Oh yeah, also the black guy from the movie was played by Huggy Bear from “Starsky and Hutch”. In the movie, the black guy was played by…um…that one famous black guy…not Ben Vereen, not Gregory Hines…not Harry Belafonte…not Sammy Davis…but the OTHER black guy that could sing and dance and wound up doing children’s tv shows.

Anyway, take your husband out to see it, he will like it.

A-

-Anderson Lawfer, Eric Roach

Friday, July 8, 2011

Hobo With A Shotgun (movie review)

You would be forgiven for thinking that Hobo with a Shotgun isn’t actually a real movie. From the self-explanatory title, to the film stock’s super-saturated colors, to Rutger Hauer’s semi-silly grizzled expression, everything about it seems to indicate a sort of unreality in the production. And in fact, Hobo began its life as a fake trailer, shown before screenings of Tarantino’s and Rodriguez’s Grindhouse double-feature. Given its genesis, the inevitable comparisons to Planet Terror and Death Proof seem like a conveniently built-in marketing device, drumming up feverish interest for the depraved cult fan base that constitutes the modern-day viewership of “grindhouse” cinema. As this gem of a splatter film enters its third weekend as a midnight movie at the Music Box Theater, consider the review that follows a public service announcement: If you can stomach it, Hobo with a Shotgun is the most entertaining movie you will see all summer.
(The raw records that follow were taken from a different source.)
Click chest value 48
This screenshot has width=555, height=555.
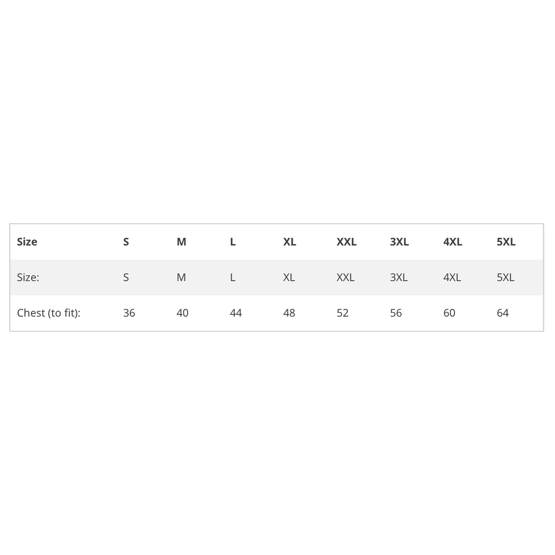coord(289,313)
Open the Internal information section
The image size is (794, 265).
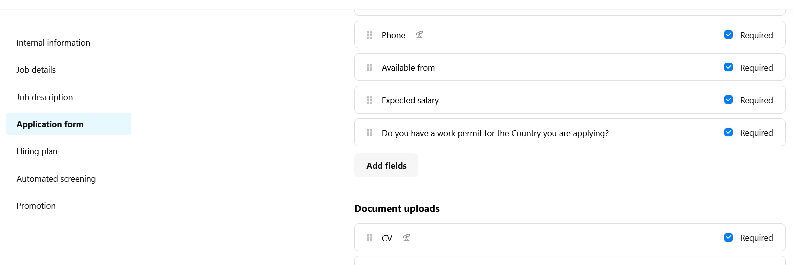(53, 43)
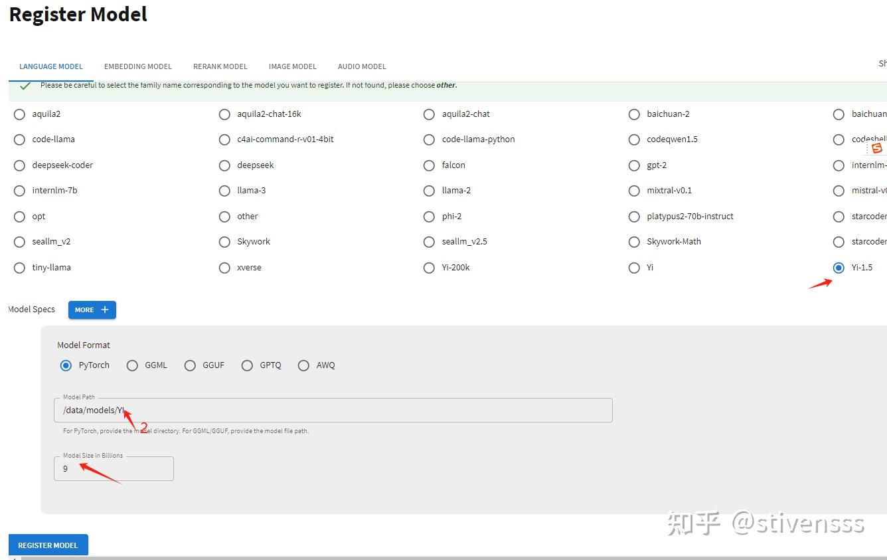The width and height of the screenshot is (887, 560).
Task: Open the Audio Model tab
Action: point(362,66)
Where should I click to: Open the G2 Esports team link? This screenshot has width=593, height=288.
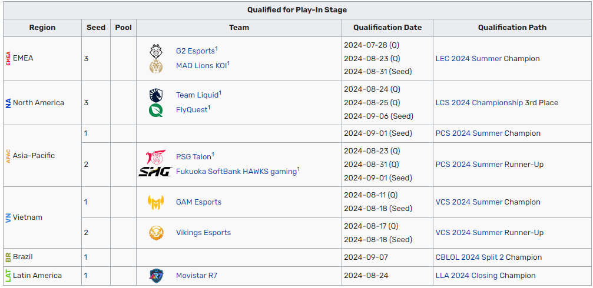click(x=195, y=51)
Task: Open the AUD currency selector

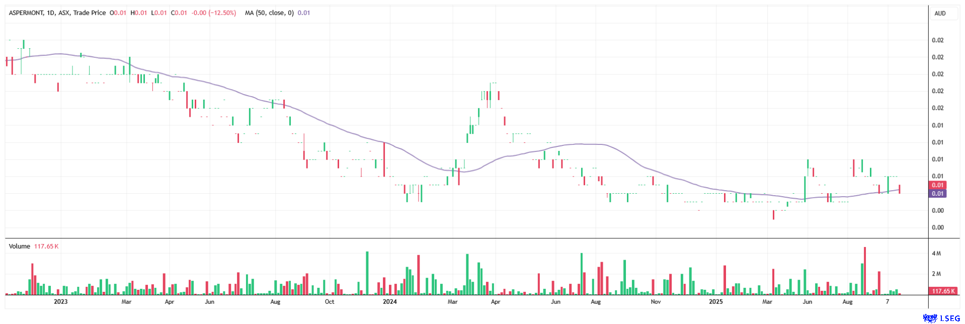Action: point(940,14)
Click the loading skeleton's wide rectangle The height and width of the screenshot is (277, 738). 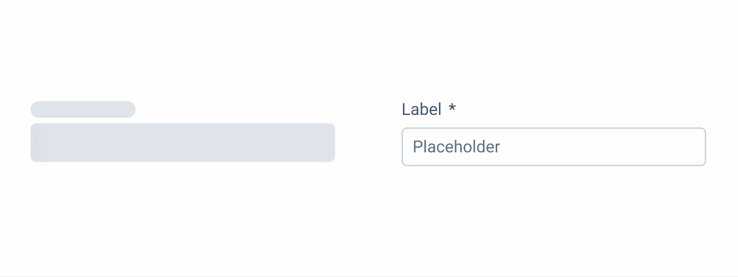[183, 143]
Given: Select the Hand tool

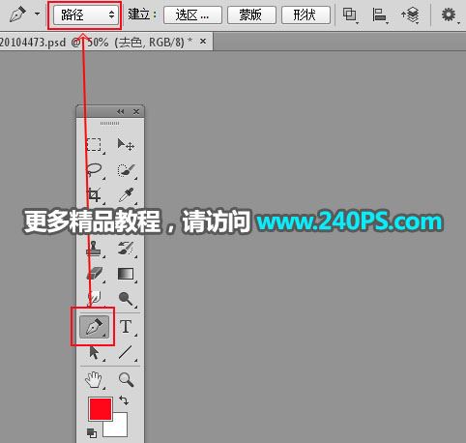Looking at the screenshot, I should click(x=94, y=379).
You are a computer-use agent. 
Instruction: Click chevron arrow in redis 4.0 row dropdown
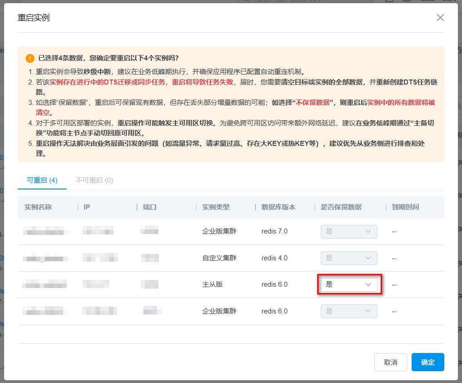[368, 258]
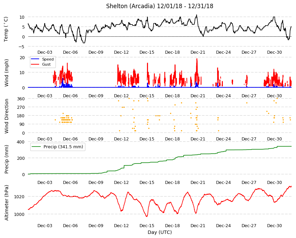Click the 360 tick on wind direction axis
Screen dimensions: 296x238
[21, 99]
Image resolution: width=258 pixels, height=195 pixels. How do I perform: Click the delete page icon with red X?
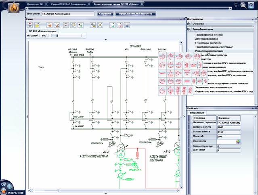click(x=120, y=25)
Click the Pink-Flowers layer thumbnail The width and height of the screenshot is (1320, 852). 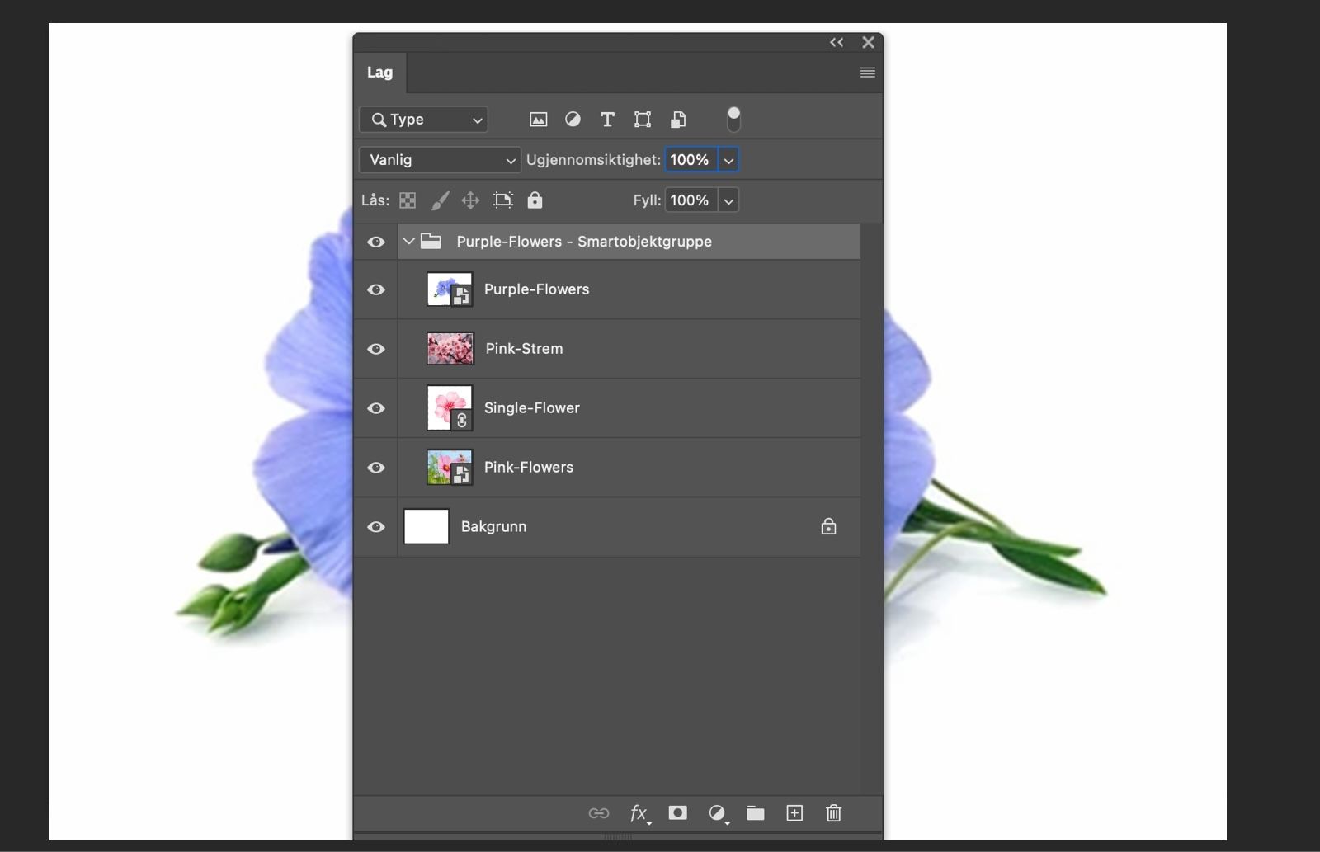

The story is simple: our hero, known only as the Hobo (Rutger Hauer), rides a cargo train from points unknown through an idyllic landscape and stops off in Hope City, an urban nightmare populated with drug dealers, prostitutes, and armed robbers. Soon after bearing witness to numerous acts of unspeakable violence (including a rather creative method of decapitation in the middle of the street), the Hobo interjects on behalf of a pretty young prostitute named Abby (Molly Dunsworth), just as she is about to be dragged off to some horrible fate by Slick (Gregory Smith), the favorite son of Hope City’s reigning crime boss Drake (Brian Downey). In return for his gallantry, the Hobo suffers abuse and injustice at the hands of the corrupt police chief (Jeremy Akerman) and Drake’s less-favored son Ivan (Nick Bateman). Left with little choice, the Hobo invests his savings in a 20-gauge shotgun that he uses to clean up the streets. Drake and his sons, who run Hope City by way of a horrifying agenda of violence, find their authority threatened by the Hobo’s streak of vigilante justice and wage war against him and everything he holds dear.

The final third of the film introduces the viewer to a supernatural element, in the form of Drake’s secret weapon: a pair of centuries-old demon-soldiers known only as the Plague. The Plague’s rampage through the flickering fluorescent-lit hallways of a hospital tin search of the vigilante Hobo is one of the highlights of the film. If there is one thing Hobo with a Shotgun could have used, it is more of the Plague.

Now, a word of warning that should not come as a surprise: expect a total gorefest. Just how gory, you ask? Well, you can find an exhaustive catalogue of the film’s violent acts here (spoiler alert). You might have difficulty erasing some of those images from your head. If graphic violence disturbs you, do not go see this movie. Rent The Care Bears Movie instead. For those who can stomach the violence, Hobo with a Shotgun strikes the perfect balance of humor and gore. The surprisingly engaging story relies on the tender friendship between the Hobo and Abby for its moral center. These unlikely heroes give the audience something to root for in between cascades of blood.

As I mentioned at the beginning of this review, Hobo with a Shotgun is a midnight movie this weekend at the Music Box Theater. It may be your last chance to see this film on the big screen. DON’T MISS IT!